- [PROBLEMS TO SOLVE]:
[1] According to the profile of Stuart Donlan, which team does he currently coach?
[2] Pick up the Stuart Donlan profile after its last sentence and keep writing.

Personal information
- Born: 29 August 1978 (age 46) Leigh, Greater Manchester, England

Playing information
- Position: Wing, Fullback
Club
| Years | Team | Pld | T | G | FG | P |
| 1997–00 | Leigh Centurions | 111 | 39 | 0 | 0 | 116 |
| 2001–03 | Halifax | 71 | 24 | 0 | 0 | 96 |
| 2004–06 | Huddersfield Giants | 72 | 21 | 0 | 0 | 84 |
| 2007–08 | Castleford Tigers | 50 | 28 | 0 | 0 | 112 |
| 2009–11 | Leigh Centurions | 83 | 40 | 0 | 0 | 160 |
|  | Total | 387 | 152 | 0 | 0 | 568 |
Representative
| Years | Team | Pld | T | G | FG | P |
| 2002 | Lancashire | 2 | 1 | 0 | 0 | 4 |

Coaching information
Representative
| Years | Team | Gms | W | D | L | W% |
| 2014 | Canada | 1 | 1 | 0 | 0 | 100 |
- Source:

= Stuart Donlan =

English rugby league footballer and coach

Stuart Donlan (born 29 August 1978) is an English professional rugby league coach and former player of the 1990s and 2000s. He is the current head coach of Canada. A Lancashire representative backline player, he previously played for Super League sides Huddersfield Giants and Castleford Tigers. Donlan began his career with hometown club Leigh Centurions in 1997 before finishing his career with Leigh in 2011 and moving into a coaching role.

Stuart's father, Steve Donlan, was also a former professional rugby league footballer who played for Great Britain, and was a member of the Leigh team, that won the Championship at the end of the 1981–82 season.

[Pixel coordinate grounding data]
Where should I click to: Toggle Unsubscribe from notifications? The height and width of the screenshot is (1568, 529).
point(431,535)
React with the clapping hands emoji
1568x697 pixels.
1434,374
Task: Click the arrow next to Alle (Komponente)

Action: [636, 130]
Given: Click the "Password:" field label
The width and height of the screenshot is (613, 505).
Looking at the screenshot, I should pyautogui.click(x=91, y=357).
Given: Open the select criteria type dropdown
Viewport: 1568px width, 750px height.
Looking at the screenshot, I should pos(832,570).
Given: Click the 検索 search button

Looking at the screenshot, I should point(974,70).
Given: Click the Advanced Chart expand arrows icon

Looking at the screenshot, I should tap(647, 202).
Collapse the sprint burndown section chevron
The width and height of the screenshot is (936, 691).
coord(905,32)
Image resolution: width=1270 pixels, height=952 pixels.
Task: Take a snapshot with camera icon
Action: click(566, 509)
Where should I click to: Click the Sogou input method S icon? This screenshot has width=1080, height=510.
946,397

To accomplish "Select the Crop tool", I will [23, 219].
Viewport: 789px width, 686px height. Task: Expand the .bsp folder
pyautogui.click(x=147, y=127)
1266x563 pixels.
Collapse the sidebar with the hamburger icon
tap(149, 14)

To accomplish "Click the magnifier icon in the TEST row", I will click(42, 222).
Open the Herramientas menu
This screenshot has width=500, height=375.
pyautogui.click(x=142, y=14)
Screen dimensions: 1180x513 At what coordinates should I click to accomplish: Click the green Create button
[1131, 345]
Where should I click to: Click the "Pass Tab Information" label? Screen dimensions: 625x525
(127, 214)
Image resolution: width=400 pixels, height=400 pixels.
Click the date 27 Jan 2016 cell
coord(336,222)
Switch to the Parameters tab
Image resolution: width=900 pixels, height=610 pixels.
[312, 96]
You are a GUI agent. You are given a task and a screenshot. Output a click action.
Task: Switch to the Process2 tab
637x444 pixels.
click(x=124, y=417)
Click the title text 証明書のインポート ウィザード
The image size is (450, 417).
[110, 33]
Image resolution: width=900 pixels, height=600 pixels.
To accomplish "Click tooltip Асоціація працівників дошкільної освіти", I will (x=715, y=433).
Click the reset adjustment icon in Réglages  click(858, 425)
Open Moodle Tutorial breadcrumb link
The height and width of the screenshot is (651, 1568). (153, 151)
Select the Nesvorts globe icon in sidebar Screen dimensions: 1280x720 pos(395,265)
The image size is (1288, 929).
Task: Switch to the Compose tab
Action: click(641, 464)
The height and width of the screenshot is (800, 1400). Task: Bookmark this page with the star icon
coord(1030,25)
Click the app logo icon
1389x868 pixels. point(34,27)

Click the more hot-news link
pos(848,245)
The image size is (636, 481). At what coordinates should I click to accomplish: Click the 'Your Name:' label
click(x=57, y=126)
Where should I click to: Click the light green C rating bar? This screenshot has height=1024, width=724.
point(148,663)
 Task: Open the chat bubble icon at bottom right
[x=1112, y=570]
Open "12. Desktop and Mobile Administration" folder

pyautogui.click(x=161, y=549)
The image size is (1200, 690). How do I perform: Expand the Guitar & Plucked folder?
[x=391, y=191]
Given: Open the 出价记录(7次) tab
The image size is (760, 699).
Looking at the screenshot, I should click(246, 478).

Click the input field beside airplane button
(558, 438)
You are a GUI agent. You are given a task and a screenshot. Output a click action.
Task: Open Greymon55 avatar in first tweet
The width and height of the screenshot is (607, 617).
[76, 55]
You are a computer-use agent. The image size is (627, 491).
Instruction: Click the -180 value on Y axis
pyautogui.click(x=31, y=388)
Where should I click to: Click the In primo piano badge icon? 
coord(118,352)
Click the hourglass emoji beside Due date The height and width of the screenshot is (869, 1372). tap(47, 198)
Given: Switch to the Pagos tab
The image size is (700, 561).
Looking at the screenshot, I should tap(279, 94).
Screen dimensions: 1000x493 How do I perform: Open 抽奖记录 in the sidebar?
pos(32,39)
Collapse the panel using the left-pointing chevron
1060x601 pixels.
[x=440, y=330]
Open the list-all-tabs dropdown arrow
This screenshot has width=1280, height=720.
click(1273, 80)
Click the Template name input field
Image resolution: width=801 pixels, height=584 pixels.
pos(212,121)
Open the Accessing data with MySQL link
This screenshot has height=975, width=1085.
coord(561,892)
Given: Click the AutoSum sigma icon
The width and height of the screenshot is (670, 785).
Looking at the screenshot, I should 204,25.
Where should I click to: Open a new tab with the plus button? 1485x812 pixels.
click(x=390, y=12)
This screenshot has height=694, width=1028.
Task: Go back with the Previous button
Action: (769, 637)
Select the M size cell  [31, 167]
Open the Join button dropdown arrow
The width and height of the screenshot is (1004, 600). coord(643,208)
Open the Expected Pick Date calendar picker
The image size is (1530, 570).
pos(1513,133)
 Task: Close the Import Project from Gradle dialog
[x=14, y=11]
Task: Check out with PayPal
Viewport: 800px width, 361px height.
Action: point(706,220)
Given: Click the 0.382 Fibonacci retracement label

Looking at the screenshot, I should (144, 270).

- [ANSWERS TO THE EXERCISES]:
[1] Canada

[2]
Donlan played for Huddersfield in the 2006 Challenge Cup Final on the wing but the Giants lost 12–42 against St. Helens.
Having spent the final three years of his career with Leigh, Donlan became the assistant coach to Ian Millward at Castleford Tigers, one of Donlan's former clubs, after the pair previously worked together at Leigh Centurions ahead of the 2012 Super League season. He departed Castleford in 2013 following Millward's sacking, and later became assistant coach under Brian Noble at Salford City Reds, where he served for a year before leaving the club along with Noble in early 2014. He was subsequently named head coach of the Canada national team.

== Coaching career ==
Stuart's first game was the only game of the 2014 Colonial Cup. He led Canada to a famous victory which made them the Colonial Cup champions for the very first time. Despite his success Donlan was replaced by Aaron Zimmerle, the head coach of the Queensland Cup team Tweed Heads Seagulls, in 2015 as he took over the role to coach Canada in the 2017 Rugby League World Cup qualifying campaign.